Moving Apollo Federation 2 to the Elastic License v2
Matt DeBergalis
Today, we are introducing Apollo Federation 2, a major update to our graph composition technology that lets developers build and evolve a unified graph in a modular, principled way. Federation 2 is a new implementation of our query planner and execution gateway that introduces a more flexible model for how types and fields compose across subgraphs. As part of this release, we’re changing the license for the new core federation libraries to the Elastic License v2 (ELv2).
Why the new license?
The Apollo developer community is at the heart of everything we do. As stewards of our community, we have a responsibility to prevent harm from anyone who intends to exploit our work without contributing back. We want to continue serving you by funding the development of important open-source graph technology, like our MIT-licensed projects Apollo Client, Apollo Server, and apollo-rs
, for years to come. To honor that commitment, we’re moving Apollo Federation 2 to the Elastic License v2 (ELv2).
Open-source licensing is evolving with the cloud. Many successful companies built on open-source technology (such as Elastic, MongoDB, and Confluent) have followed the path we’re taking to protect their communities and combine open, collaborative development with the benefits of cloud services that are easy to adopt and manage. In that spirit, we worked with Heather Meeker, a lawyer specializing in open-source software who has worked with Mozilla and Elastic, to steer us toward the best open license for Apollo Federation.
Elastic License v2
Instead of creating our own license, we chose ELv2 because of its simplicity and permissiveness. You shouldn’t have to involve your company’s legal department to adopt Apollo Federation, which is why we chose a license that’s already familiar if you’re using Elasticsearch. Although this change shouldn’t affect the vast majority of our community and customers, we want your migration to Apollo Federation 2 to be friction-free. Read the FAQ for more guidance.
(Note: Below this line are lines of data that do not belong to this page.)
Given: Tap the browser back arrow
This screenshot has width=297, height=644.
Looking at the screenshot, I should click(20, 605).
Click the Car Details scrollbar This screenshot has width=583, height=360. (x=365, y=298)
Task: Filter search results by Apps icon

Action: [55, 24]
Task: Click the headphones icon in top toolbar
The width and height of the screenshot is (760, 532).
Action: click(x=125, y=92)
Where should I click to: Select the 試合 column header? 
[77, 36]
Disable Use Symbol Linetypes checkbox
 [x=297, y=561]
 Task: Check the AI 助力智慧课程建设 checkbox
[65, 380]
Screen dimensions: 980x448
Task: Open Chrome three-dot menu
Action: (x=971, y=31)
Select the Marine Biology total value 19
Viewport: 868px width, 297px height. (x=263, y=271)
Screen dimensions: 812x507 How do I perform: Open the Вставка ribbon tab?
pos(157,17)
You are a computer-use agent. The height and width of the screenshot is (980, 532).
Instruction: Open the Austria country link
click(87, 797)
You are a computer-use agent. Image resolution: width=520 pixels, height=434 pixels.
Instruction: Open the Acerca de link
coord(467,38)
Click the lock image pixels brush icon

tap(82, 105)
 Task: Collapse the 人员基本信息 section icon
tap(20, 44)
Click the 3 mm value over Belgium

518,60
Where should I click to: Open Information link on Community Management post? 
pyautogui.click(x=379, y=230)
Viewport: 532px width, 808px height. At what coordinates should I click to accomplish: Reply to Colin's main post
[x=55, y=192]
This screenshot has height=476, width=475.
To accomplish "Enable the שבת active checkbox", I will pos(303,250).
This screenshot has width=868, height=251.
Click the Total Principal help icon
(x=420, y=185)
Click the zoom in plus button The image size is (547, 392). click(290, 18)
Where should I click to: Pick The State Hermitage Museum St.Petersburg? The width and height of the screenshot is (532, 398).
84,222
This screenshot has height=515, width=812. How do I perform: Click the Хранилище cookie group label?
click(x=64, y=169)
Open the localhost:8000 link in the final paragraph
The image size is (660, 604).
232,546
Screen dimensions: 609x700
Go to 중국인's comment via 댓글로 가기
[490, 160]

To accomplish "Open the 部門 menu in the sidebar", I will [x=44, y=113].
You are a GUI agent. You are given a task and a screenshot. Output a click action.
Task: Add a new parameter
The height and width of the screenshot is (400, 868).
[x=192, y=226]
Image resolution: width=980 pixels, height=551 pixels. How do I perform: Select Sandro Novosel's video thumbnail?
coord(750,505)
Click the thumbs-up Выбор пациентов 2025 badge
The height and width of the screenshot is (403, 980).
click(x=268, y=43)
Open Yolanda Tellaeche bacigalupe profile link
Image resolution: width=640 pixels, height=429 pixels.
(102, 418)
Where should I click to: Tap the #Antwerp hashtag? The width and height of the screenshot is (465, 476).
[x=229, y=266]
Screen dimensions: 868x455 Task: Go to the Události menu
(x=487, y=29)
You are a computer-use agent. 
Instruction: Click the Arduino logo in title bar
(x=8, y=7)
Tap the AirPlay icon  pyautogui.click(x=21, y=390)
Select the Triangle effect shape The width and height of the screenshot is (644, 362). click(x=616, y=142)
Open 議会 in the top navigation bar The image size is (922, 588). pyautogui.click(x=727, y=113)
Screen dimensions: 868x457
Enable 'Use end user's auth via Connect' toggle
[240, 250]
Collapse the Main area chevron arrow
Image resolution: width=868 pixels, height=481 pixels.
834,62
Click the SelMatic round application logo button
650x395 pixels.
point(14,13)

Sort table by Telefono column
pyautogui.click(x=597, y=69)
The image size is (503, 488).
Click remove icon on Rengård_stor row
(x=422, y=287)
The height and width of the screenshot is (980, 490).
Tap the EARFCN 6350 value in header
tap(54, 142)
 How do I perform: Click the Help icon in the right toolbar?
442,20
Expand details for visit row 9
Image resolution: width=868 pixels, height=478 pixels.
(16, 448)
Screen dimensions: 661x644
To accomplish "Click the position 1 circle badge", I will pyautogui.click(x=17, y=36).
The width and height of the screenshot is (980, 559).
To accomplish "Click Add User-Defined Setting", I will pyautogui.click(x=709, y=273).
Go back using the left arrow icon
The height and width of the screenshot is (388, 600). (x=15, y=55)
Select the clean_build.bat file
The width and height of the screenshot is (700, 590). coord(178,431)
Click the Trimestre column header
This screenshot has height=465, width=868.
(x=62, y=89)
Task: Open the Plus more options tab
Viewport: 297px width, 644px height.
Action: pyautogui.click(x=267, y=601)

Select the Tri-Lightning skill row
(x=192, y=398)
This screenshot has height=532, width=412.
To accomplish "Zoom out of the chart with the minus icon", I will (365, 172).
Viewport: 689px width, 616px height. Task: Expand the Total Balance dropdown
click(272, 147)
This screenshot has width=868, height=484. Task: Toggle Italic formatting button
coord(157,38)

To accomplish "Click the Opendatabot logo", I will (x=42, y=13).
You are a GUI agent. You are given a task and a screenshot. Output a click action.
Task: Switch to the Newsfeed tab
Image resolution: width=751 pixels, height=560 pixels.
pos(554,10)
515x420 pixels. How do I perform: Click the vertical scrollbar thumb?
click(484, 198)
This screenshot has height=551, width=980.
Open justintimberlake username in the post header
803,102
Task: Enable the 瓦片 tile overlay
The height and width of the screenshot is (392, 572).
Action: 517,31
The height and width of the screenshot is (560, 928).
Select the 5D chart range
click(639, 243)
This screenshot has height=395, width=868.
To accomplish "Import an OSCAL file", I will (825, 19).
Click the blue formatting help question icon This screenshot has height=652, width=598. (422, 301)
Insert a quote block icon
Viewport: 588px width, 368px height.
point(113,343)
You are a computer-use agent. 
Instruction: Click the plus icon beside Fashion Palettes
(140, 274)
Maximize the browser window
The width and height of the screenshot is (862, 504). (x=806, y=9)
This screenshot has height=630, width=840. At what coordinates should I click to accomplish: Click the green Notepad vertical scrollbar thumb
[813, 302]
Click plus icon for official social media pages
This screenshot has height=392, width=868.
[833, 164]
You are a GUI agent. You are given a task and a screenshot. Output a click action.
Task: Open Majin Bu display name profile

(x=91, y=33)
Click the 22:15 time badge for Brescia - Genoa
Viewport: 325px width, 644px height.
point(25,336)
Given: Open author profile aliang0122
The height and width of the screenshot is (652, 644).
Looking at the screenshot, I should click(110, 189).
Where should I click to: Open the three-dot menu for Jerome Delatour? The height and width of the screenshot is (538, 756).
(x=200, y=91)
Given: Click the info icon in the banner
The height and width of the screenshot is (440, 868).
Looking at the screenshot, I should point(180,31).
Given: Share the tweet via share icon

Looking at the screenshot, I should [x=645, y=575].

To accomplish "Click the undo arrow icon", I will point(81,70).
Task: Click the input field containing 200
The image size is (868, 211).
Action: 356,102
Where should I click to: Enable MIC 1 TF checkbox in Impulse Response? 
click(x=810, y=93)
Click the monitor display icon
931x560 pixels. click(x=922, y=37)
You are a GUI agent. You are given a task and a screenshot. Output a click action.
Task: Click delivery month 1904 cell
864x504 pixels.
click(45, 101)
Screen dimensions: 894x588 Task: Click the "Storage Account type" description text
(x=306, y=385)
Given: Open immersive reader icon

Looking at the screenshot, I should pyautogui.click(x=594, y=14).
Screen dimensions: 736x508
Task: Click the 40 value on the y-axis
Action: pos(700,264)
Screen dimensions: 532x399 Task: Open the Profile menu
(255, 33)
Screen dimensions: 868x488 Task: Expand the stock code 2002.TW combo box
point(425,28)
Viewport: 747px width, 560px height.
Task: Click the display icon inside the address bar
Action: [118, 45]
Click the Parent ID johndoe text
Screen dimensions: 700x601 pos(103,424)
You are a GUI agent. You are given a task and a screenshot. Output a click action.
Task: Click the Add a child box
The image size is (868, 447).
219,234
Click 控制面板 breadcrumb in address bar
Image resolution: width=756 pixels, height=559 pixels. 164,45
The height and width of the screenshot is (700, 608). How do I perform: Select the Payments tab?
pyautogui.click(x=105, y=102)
The Elastic License v2 (ELv2) is simple and permissive. You can use, copy, modify, and distribute the software as long as you stay within three limitations. You can’t:
- Provide federation tooling as a managed service
- Circumvent the license key functionality or remove/obscure features protected by license keys
- Remove or obscure any licensing, copyright, or other notices
There is no impact to most of our community and customers. Just as before, running a federated graph in production (both public and private) is permitted, as is modifying or extending any part of the federation code. To address your questions, we’ve included some examples in our FAQ that explain the limitation on “managed services.”
Libraries under the Elastic License v2
We’re licensing the following libraries under ELv2:
- Apollo Federation 2 gateway and libraries, starting with the v2.0.0-alpha.* release
- Rover composition add-on (
rover-fed2
) - Apollo Workbench
The license applies to the source code, as well as the binaries and packages distributed on npm and the VS Code Marketplace.
Libraries that remain MIT-licensed
Excluding our Federation 2 libraries, nearly all of our 100+ public repositories on GitHub are MIT-licensed. The open-source libraries you know and love, such as Rover, Apollo Client, and Apollo Server, will stay MIT-licensed.
Apollo Federation 0.x libraries will remain MIT-licensed. We want you to migrate at your own pace, so we will actively maintain the Apollo Federation 0.x packages by merging compatibility updates, bug fixes, security patches, and select feature enhancements through the end of 2022.
We’re grateful for the subgraph maintainers who have built a healthy ecosystem around Apollo Federation. Over 12 GraphQL servers, in languages ranging from Kotlin to Ruby, all support Apollo Federation for composing subgraphs. All subgraph libraries under @apollo/subgraph
will remain MIT-licensed.
We’re committed to developing and maintaining open-source software for the graph ecosystem. It’s why we’ve released software we use to build Apollo Federation, such as apollo-rs (a GraphQL parser for Rust), under the MIT license.
A call for a standard open license
When the Elastic License v2 was released, Elastic CEO Shay Banon called upon open-source companies facing a similar decision to “coalesce around a smaller number of licenses.” We’re excited to be part of this coalition of modern infrastructure companies building businesses that empower developers. Adopting software shouldn’t require a legal degree to decipher complex licenses and restrictions, which is why we are championing a single, standard open license with the simplest language and least amount of limitations necessary.
Not only do you deserve a friction-free development experience, you also deserve choice. We’re seeing a rapid shift toward unbundling the cloud where you can compose the best tools and services for your needs by mixing and matching them seamlessly. You should pick the stack that’s best for you, instead of picking a service because it comes from the same vendor providing other parts of the stack.
Apollo has always been about helping developers build amazing applications. Moving the Apollo Federation libraries and gateway to ELv2 helps us focus on our mission: empowering all of you.